Similarly, the Church encourages every parish to have Eucharistic processions, in which we take our love for the Lord Jesus present in the Eucharist out into the world he redeemed, out into the streets of our neighborhoods, accompanying him just like the crowds accompanied him in ancient Capernaum, Jericho and Jerusalem. One of the most important ways of forming Eucharistic missionaries, those who will lovingly and courageously invite others to come or return to Mass, is by helping them overcome any sense of shame or embarrassment to proclaim their Eucharistic faith by walking with the Eucharistic Jesus in the sheets.
The parish phase of the Revival should look to address the Eucharistic dimension of its catechesis. In various parishes a major issue is that many of the students in religious education and their families do not attend Mass. This year is an opportunity explicitly to ground growth in faith around the Eucharist, by reorienting all of religious education around Sunday. Similarly, OCIA, post-Confirmation and adult education programs can better show that the Eucharistic Jesus is the beginning and end of all that the Church does.
Finally, because the Christian life has a Eucharistic form, everything that the Church does should flow from our encounter with Jesus in the Eucharist. Thus, the parish phase is an opportunity to ensure that all ministries, clubs, and activities of a parish are connected more explicitly to Jesus on the altar and in the tabernacle.
The US Bishops have published the Leaders’ Playbook for the Year of Parish Revival so that it might become “the most impactful phase of this multi-year response to the Holy Spirit.” It contains four “pillars,” each with a specific “invitation.”
The first pillar is to reinvigorate worship at Mass with an invitation to focus on how the Mass is celebrated. It encourages greater beauty, reverence and liturgical silence in the celebration of Mass, confessions before Mass, as well as personal witness on the power of the Mass.
The second pillar is to create moments of personal encounter, with an appeal for every parish to host monthly “Eucharistic nights” of adoration to help people meet Jesus prayerfully in the Blessed Sacrament with the help of readings, talks, music, and confession. It also encourages parish retreats, prayer teams and Eucharistic processions.
The third is to strength faith formation through Sunday preaching series on the intrinsic connection of the Eucharist to the Paschal Mystery, the Real Presence, holiness and Jesus’ call to evangelize and serve.
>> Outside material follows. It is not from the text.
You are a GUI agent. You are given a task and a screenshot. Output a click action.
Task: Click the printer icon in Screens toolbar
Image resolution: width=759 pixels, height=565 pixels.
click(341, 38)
It also urges a small group study series called “Jesus and the Eucharist.”
The last is to form and encourage people to go out to invite at least one person back to Mass and to give special care to those in need and on the peripheries of existence. It has us imagine what would happen to our parishes if every parishioner were to reach out effectively to a fallen away family member, co-worker and fellow student and if priests and faithful were prepared with best practices to make them feel welcome.
The Playbook is an important resource to help every parish take at least “one step” forward during the parish phase. If parishes take it seriously, however, those steps could be enormous strides and create the momentum that the Revival as a whole is seeking to catalyze.
As we prepare to celebrate Corpus Christi, pastors and parishioners are being called together to “dare to do all they can” to make their parishes what they’re called to be, and what Jesus wants them to be: truly and thoroughly Eucharistic.